(練習問題)
A) 不動産投資に関する本文で、約30年前の賃貸契約で契約者から受け取れたと書かれている費用の名目を、それぞれの月数とあわせてすべて挙げよ。
B) 不動産投資に関する本文の要旨を二文でまとめよ。
C) 不動産投資に関する本文を、最後の文の後から書き継いでください。

(本文)
【素人は不動産投資をするな!】
不動産投資は今でも人気のある投資の一つですが、ここではあえて”素人は不動産投資はやめとけ”という理由を簡単に説明しておきます。
既に投資を始めてしまい困っている人や、これから新たに投資を検討している人の今後の判断の役に立てばと思います。
「素人が不動産投資はするな」というには、時代の背景が大きく関係します。
私が不動産業界に足を踏み入れたのも今から約30年も前のこと。
あの頃はバブルがはじけた直後とは言え、賃貸の場合には礼金2ケ月、敷金2ヶ月、更新時には更新料も1ヶ月分を契約者から頂ける時代でした。
なので、家賃以外にも礼金や更新料という名目で副収入的なものも得られました。
バブル絶頂期に、不動産売買に関しては総量規制がかかり売買取引に影響を大きく受けバブルははじけたものの、賃貸に関しては家賃は大きく下落しなかったし、礼金・更新料がなくなったわけではなかったので、それほどの影響はありませんでした。

(資料)
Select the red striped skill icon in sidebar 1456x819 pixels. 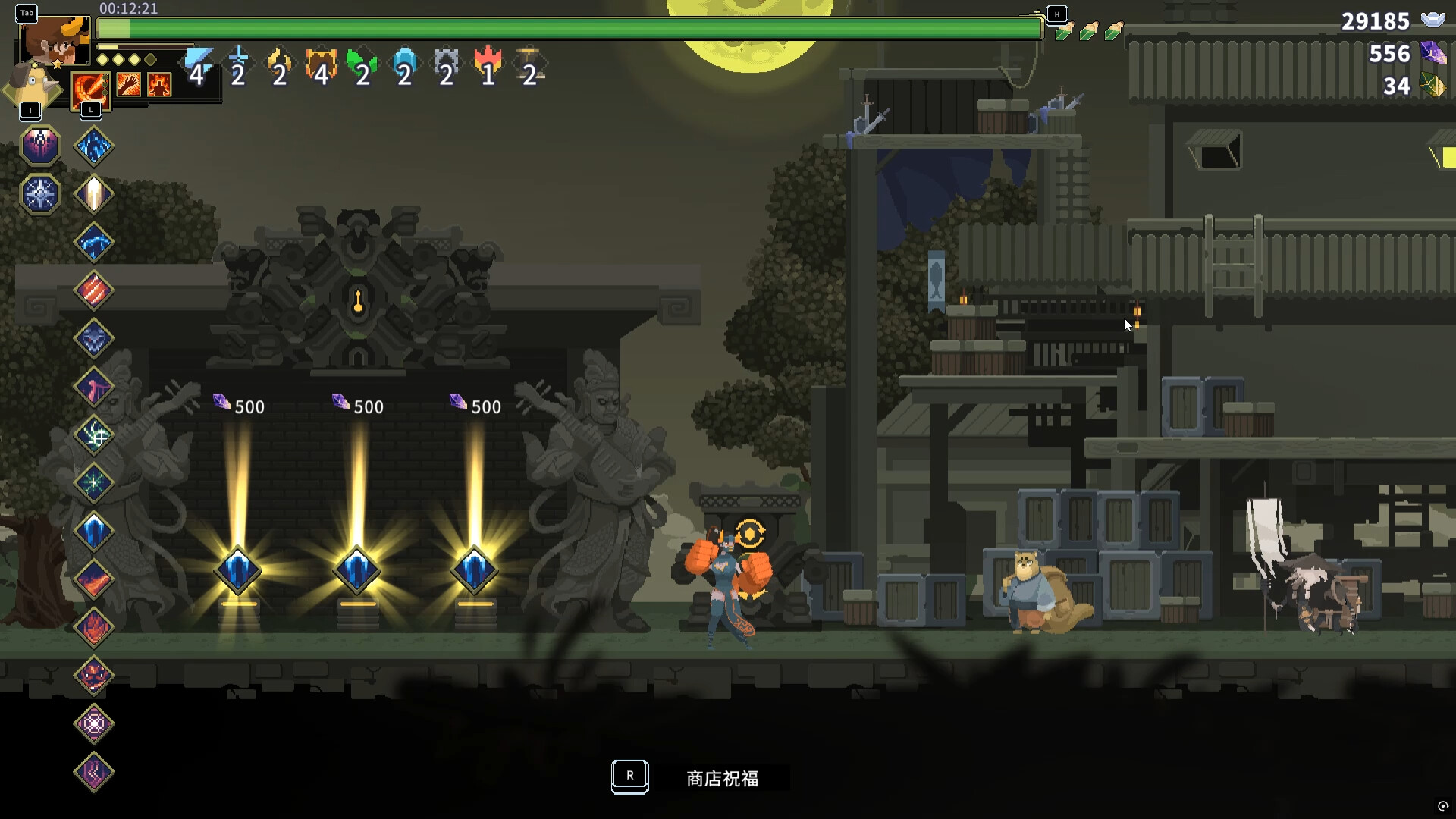tap(93, 290)
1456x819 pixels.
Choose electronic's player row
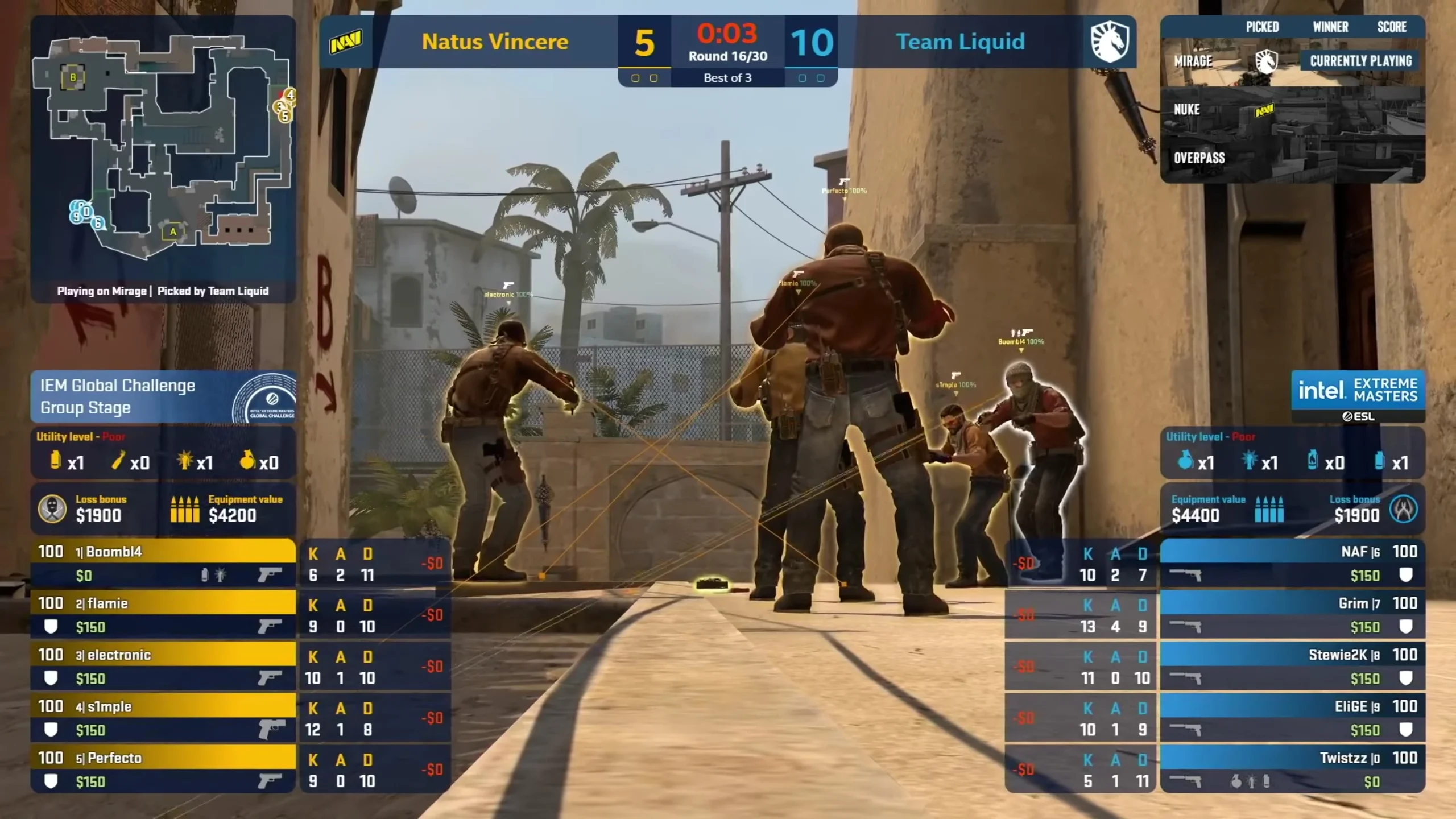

(解答)
A) 礼金（2ヶ月）、敷金（2ヶ月）、更新料（更新時に1ヶ月分）

B) 本文は、素人は不動産投資をやめるべきだという理由を説明し、すでに投資を始めた人やこれから検討する人の判断に役立てようとしている。その理由には時代背景が大きく関係しており、約30年前は家賃のほかに礼金や更新料による副収入が得られ、バブル崩壊後も賃貸では家賃が大きく下落しなかった。

C)
私が賃貸営業として赤羽の駅前で接客をしていた2~4月、7~9月の賃貸繁忙期には、私一人で賃貸仲介料を1ヶ月350~400万円を稼げる時代でした。
正直ってこの頃に不動産投資をしていれば、莫大な利益を上げることができたと、今は思います。
しかし時代は刻々と変化し、今では礼金・敷金ゼロゼロ物件というのが非常に多くなり、契約更新の際の更新料の有無も、消費者の物件選定時の大きなポイントとなっています。
以前は賃貸運営をしていれば大家さんは非常に儲かる事業でもありました。
家賃についてもバブル直後なのでそこそこいいお家賃が設定できていたのも事実です。
また、敷金は預り金ですが、礼金や更新料は大家さんにとって、家賃の次の大きな収入源であったことは間違いありません。
しかし、今では不動産投資の収入源である家賃は下がり続け、不動産投資の副収入的な礼金や更新料もなかなかいただけない時代になりました。
更新料や礼金に関してはこれまでにもおちらこちらで物議を醸されました。
更新料に関しては最高裁において「違法ではない」という判決が出ています。
以下は、最高裁にでの内容について、「全日本不動産協会」から引用したものを紹介します。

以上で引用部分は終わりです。